Patients & patience!
Yesterday I took another patient’s medical history. He was suffering from stroke, that had left him with Right sided hemiplegia, rendering his right hand & leg immobile & robbing him of his speech.
He was asleep; & a woman, most likely his wife, was sitting next to his bed staring into space. For a moment I thought of turning back, because history taking basically meant bombarding her incessantly with questions; forcing her to recall the whole event, with every painful detail. It would mean causing her pain. And that was what I wasn’t supposed to do, right? I was studying to be a doctor. My role was to alleviate suffering, not cause it. Besides, the diagnosis had already made & the treatment was already underway. Was my interrogation really necessary?
Before these thoughts could overpower me, I firmly pushed them aside. I am seeking knowledge, not causing any pain. And even if I do, well, I have to learn so that I can help them in future. She noticed me walking towards her & sat up attentively.
“Hi,” I said gently. “I’d like to talk to you for a little while, if that’s okay.”
I proceeded, carefully listening her account; asking questions to clarify where I needed to.
Around fifteen minutes later, I had all the information I needed; and I could pinpoint the location of stroke, as was expected from me. We were at the end of my questions when her eyes watered. And before I could utter a word, she broke down, just like that.
She didn’t sob. She simply covered her eyes with her hand and wept.
I simply stood there with apparently what looked like calm on my face. Another 10 thousand thoughts rushed in my head with a speed of 1000 thoughts/ second.
Stop. Right there. You can beat yourself up later. Right now you have to be with her.
I stood silently, letting her weep.
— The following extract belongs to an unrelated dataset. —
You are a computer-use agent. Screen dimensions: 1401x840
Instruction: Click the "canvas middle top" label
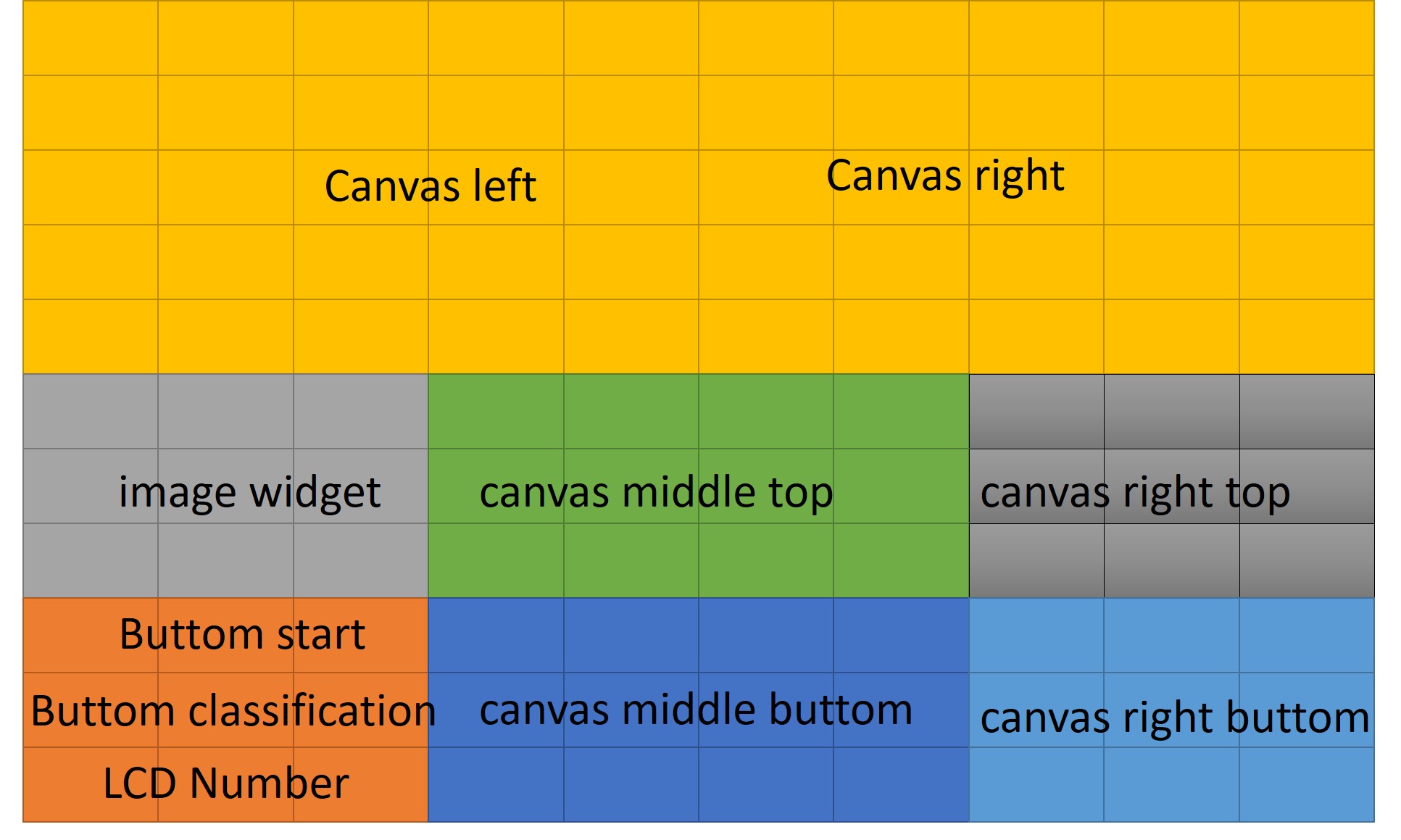(656, 493)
It lasted for hardly few seconds. Not knowing much what to do, I touched her hand.
“Can I get you some water?” I asked.
She smiled slightly. “No. It’s just that- he has never been like this before. He has always been so hardworking. He never took a break; he- we never thought-” she trailed off. “We talk on video-call with our children, and each time they ask me why their daddy won’t speak to them.”
She looked up to me. “If only something could be done to help him regain his speech,” her eyes welled up with tears again.
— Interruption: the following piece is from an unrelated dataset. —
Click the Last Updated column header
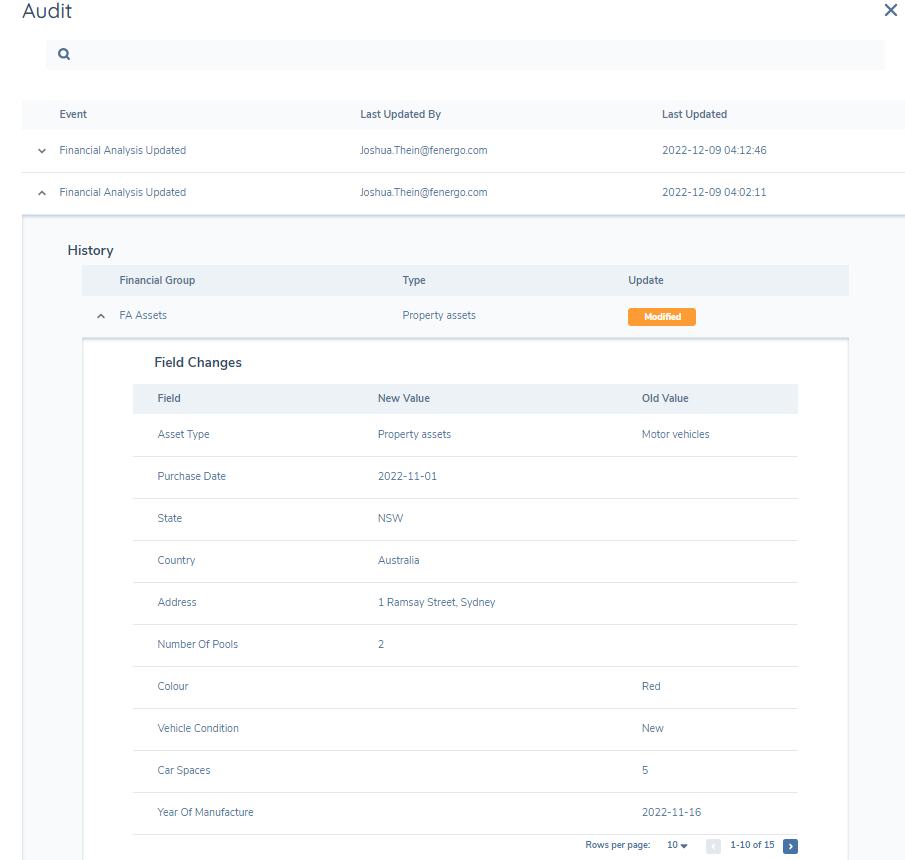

She immediately tried to stop. But failed. I tried best not to beat myself. It was my fault. I had pestered her with questions. I had made her relive the harrowing incident; when her husband had suddenly collapsed on the floor all of a sudden; unable to walk & speak or eat, or tell her what was wrong; when she had to rush to the hospital, scared for her husband’s life. I had ended up inflicting pain to her after all.
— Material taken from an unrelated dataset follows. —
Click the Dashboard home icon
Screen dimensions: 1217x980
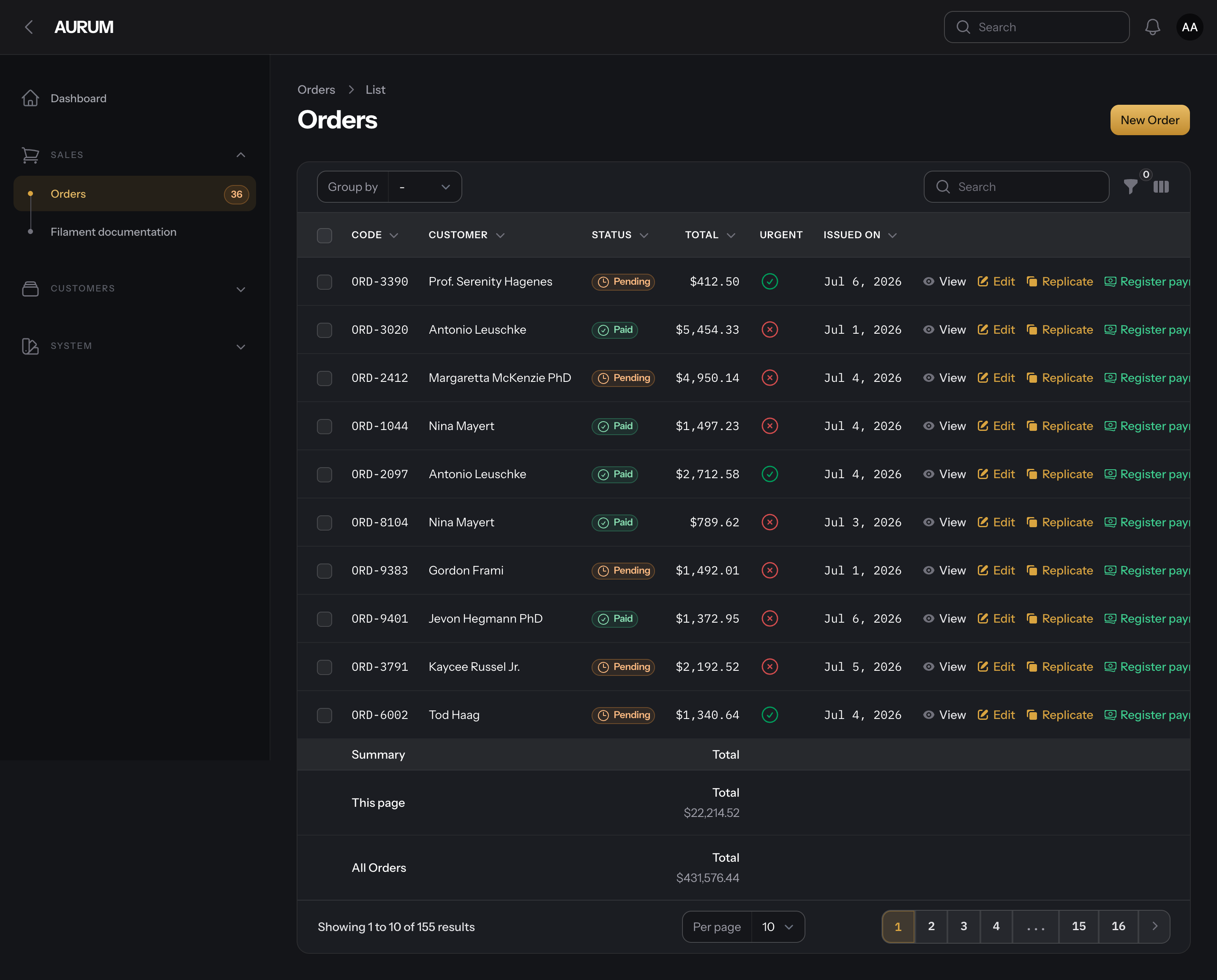[x=30, y=98]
For a moment, I was at a loss of words. A brief sense of helplessness took over me, and I suddenly felt unprepared. How can hearts fall short of capacity to offer solace & comfort?
That very possibility shook me to my soul.
But then, I felt calm again. After another few moments of silence, we talked; more akin to two neighbours sharing sorrows, with one pouring out their heart and the other listening intently & less like a doctor interviewing a patient. I felt little guilt for breaching the boundaries of a “professional” relationship.
She continued to tell me of her children, of how they used to live daily before, and how they now planned to return back to their hometown, in their quiet old village. I listened, until she stopped, and looked a little better than before.
You might turn out to be an extremely busy doctor one day. You don’t have the time to listen patients telling their life stories, my brain sarcastically commented.
My heart easily brushed off the comment. But right now, I’m not a doctor yet. I’m a student doctor; with “apparently” plenty of time.
I nodded. “Take care, and if there’s anything, let us know.” I told her.
She smiled. “Thank you,” she whispered.
What? No, I should thank her. I bombarded her with all questions, when she would have already answered all those questions to residents & other students. Nevertheless, she had answered my every question with patience.
It has always been said that patient owe us a lot. We sacrifice years & struggle each day with all kinds of unenviable troubles. But we owe our patients a lot too. They teach us with their disease; when being this teacher was never their choice. Our patients come to get treated, & while they owe us for it; we owe them for the art that makes us healers. They make us what we become known for.
Books I read. But with patients I learn.
It’s like my mother used to always say- “When a good deed is done, it’s always both the sides being blessed.”
Where would we doctors be without our patients? Patience, in this field, my friends; is possessed by both the sides. Patience, comes at a price; but in this endless field, is priceless!